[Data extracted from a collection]
----------------
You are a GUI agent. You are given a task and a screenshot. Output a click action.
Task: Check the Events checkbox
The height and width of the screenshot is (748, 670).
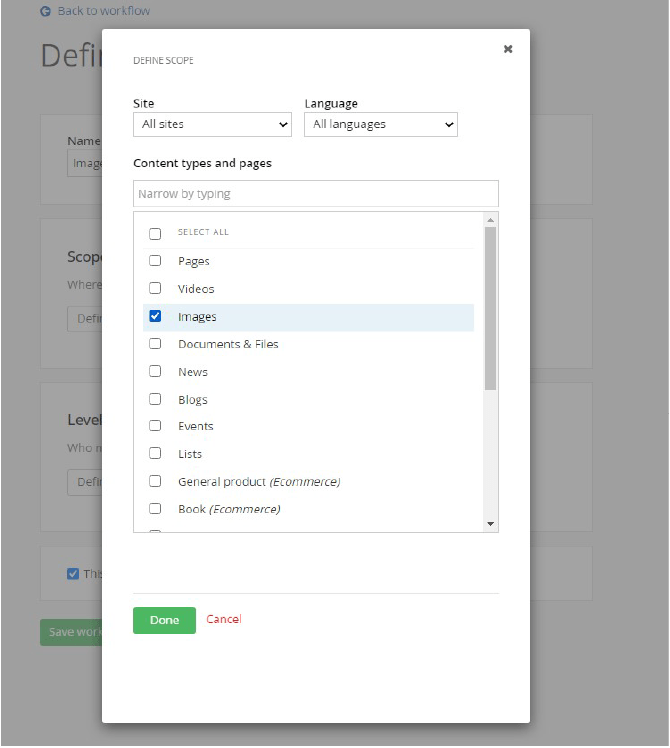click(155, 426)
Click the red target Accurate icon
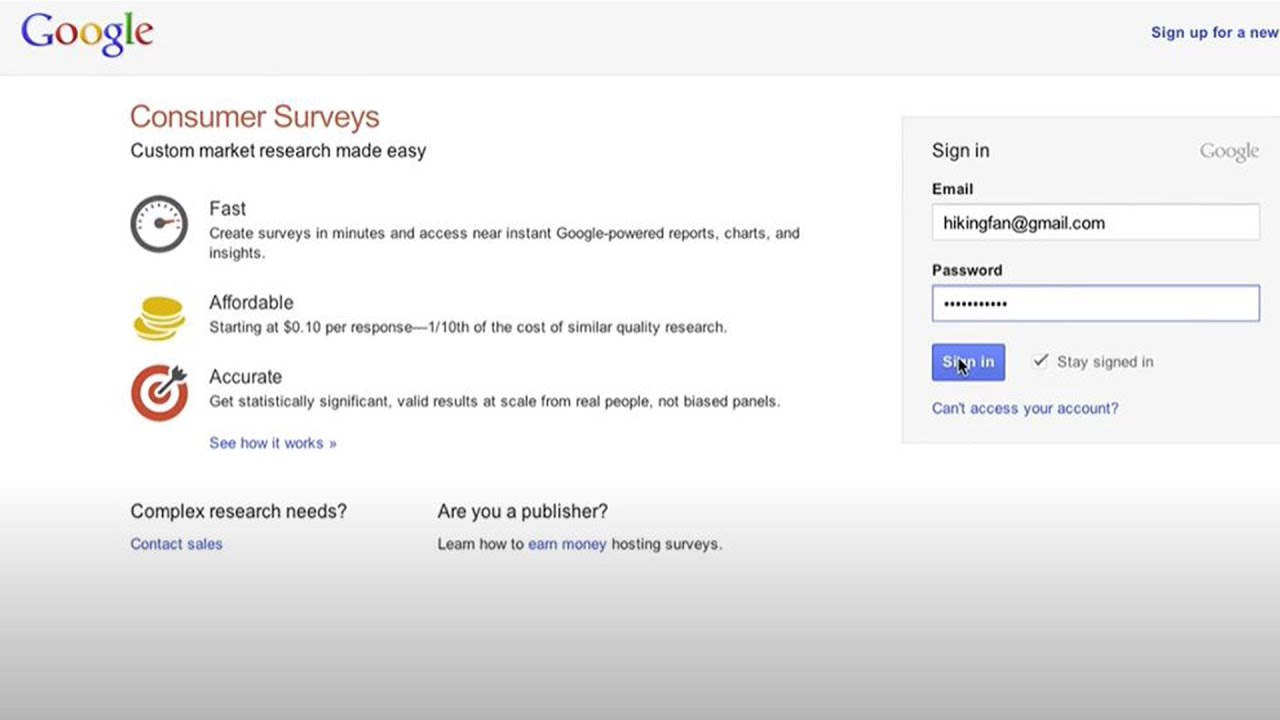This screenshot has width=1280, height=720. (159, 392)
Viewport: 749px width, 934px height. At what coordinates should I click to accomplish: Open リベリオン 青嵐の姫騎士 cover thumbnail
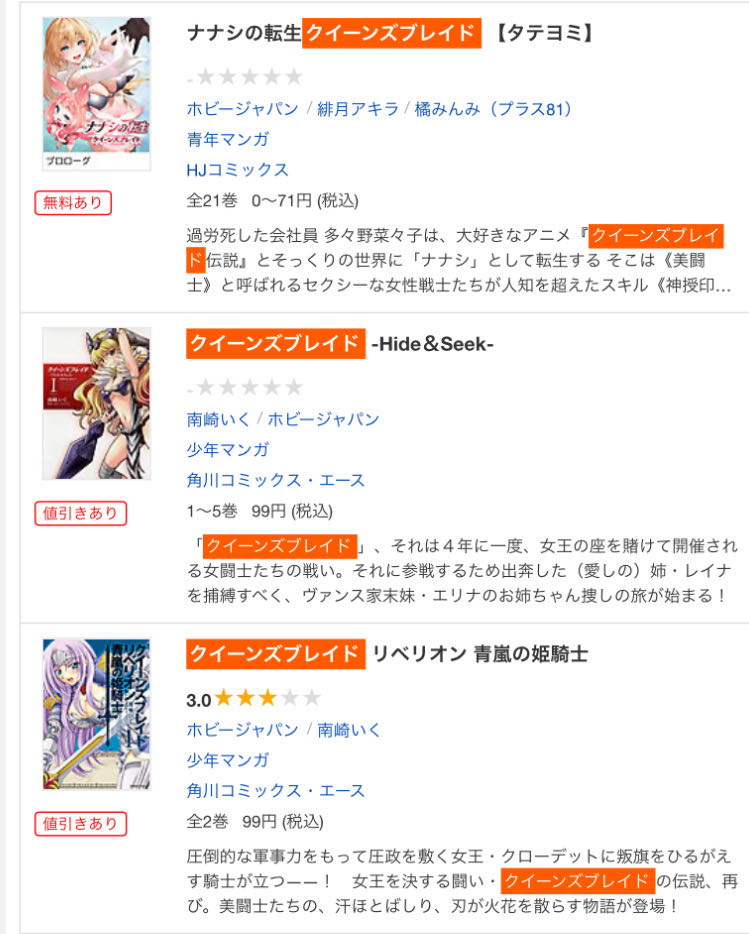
----------------
Your objective
Omit the pictures and set down the records exactly.

Task solution
You are a GUI agent. You are given a task and a screenshot. Output a click action.
Task: Check the Events checkbox
The height and width of the screenshot is (748, 670).
click(155, 426)
Click the red target Accurate icon
This screenshot has width=1280, height=720. (159, 392)
Viewport: 749px width, 934px height. At what coordinates should I click to accomplish: Open リベリオン 青嵐の姫騎士 cover thumbnail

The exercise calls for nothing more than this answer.